### Information shown
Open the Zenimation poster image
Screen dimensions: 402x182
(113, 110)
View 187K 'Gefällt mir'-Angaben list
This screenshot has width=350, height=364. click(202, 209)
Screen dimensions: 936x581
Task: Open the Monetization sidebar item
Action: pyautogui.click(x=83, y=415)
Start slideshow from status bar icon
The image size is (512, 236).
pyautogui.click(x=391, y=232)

### Required action
Everything from the line with "Screen dimensions: 402x182" down to the final line above is to be retyped exactly. Leave the earlier lines out.

### Exercise answer
Screen dimensions: 402x182
(113, 110)
View 187K 'Gefällt mir'-Angaben list
This screenshot has width=350, height=364. click(202, 209)
Screen dimensions: 936x581
Task: Open the Monetization sidebar item
Action: pyautogui.click(x=83, y=415)
Start slideshow from status bar icon
The image size is (512, 236).
pyautogui.click(x=391, y=232)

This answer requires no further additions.